TASK STATEMENT → What lines below contain the word "agent"? Please pull each one out.

MATERIAL FOR THIS EXERCISE →
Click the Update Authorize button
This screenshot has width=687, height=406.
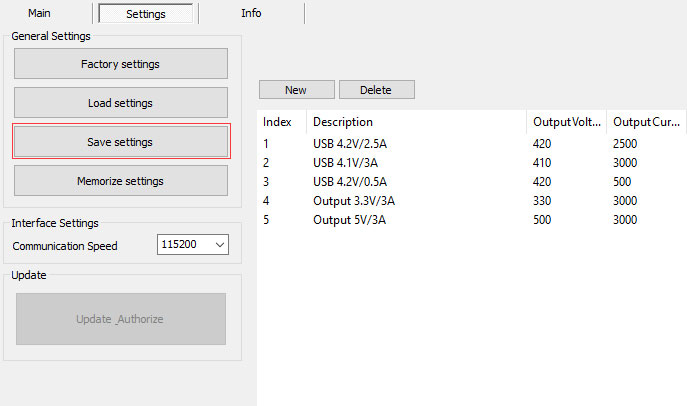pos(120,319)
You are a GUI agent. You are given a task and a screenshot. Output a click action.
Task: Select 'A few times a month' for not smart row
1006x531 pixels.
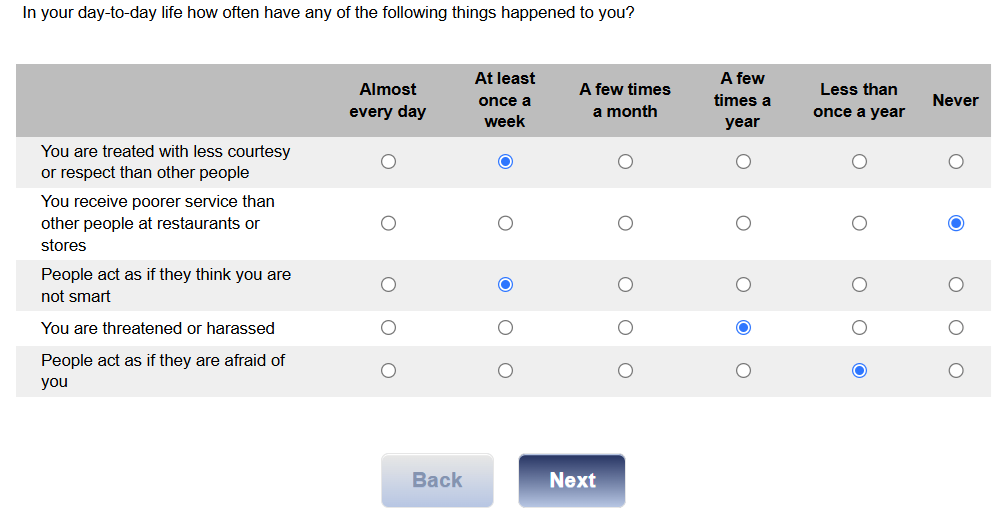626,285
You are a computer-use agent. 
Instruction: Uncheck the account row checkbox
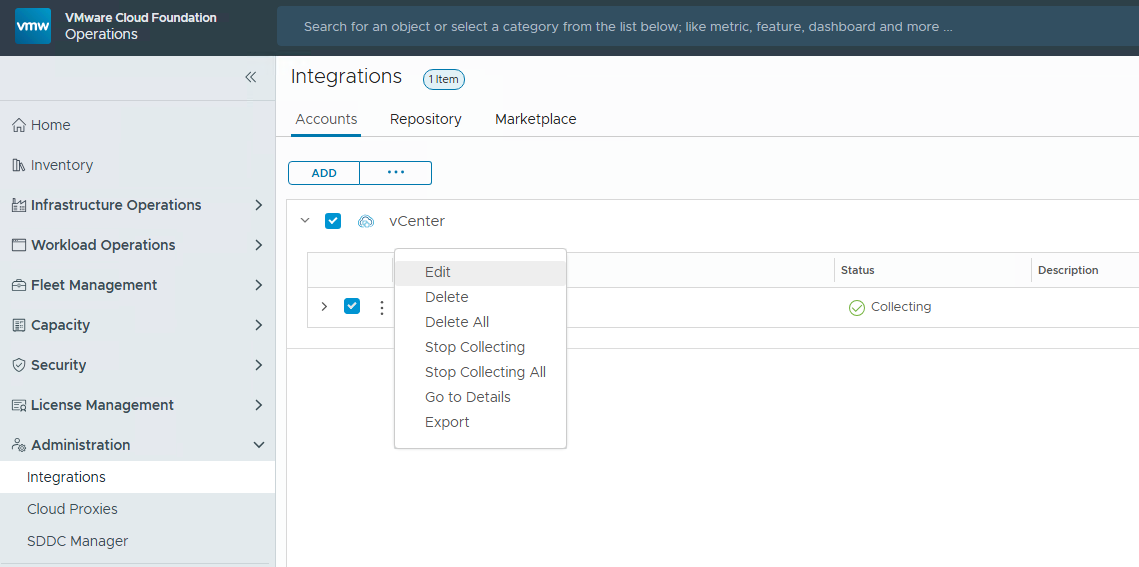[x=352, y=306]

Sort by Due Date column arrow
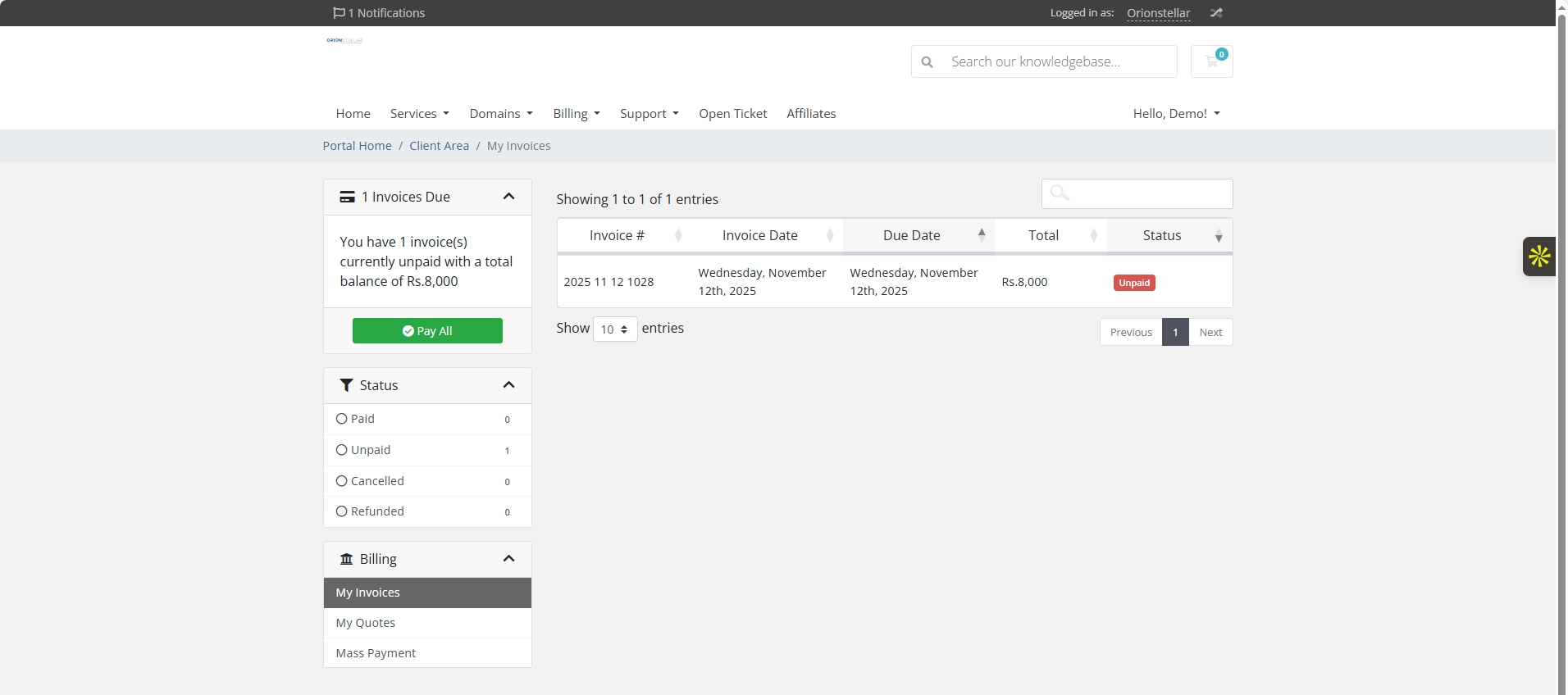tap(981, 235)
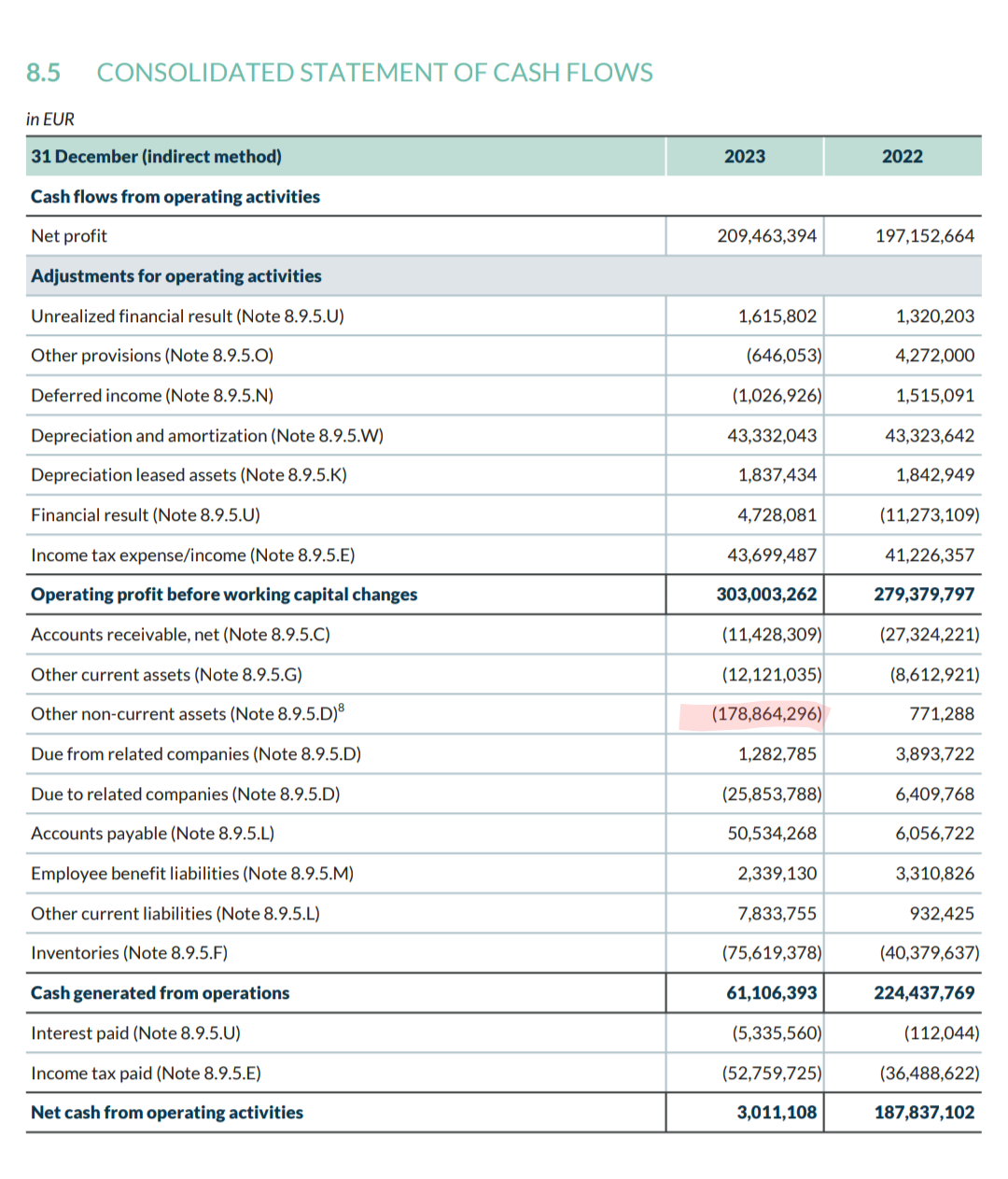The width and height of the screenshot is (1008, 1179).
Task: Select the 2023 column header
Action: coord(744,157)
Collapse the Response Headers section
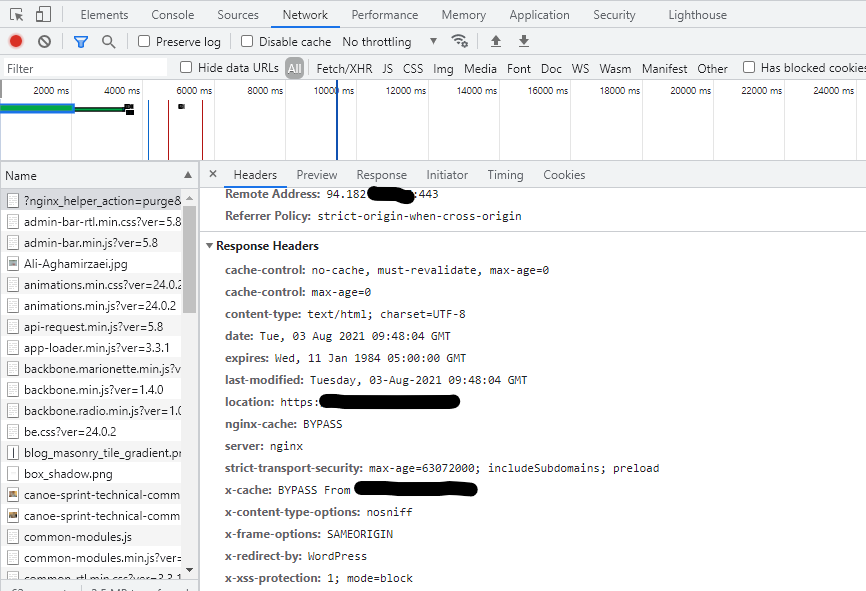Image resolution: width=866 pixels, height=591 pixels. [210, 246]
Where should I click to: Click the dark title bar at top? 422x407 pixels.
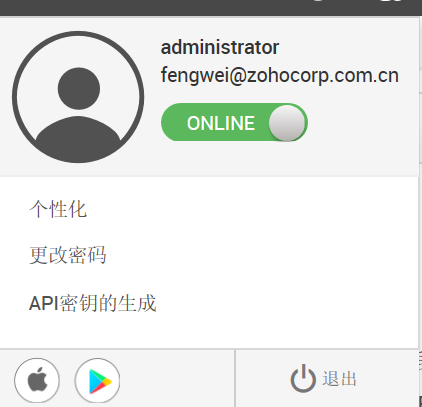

RESPONSE AREA →
You are a GUI agent. You are given a task and a screenshot. Output a click action.
You are a computer-use agent. 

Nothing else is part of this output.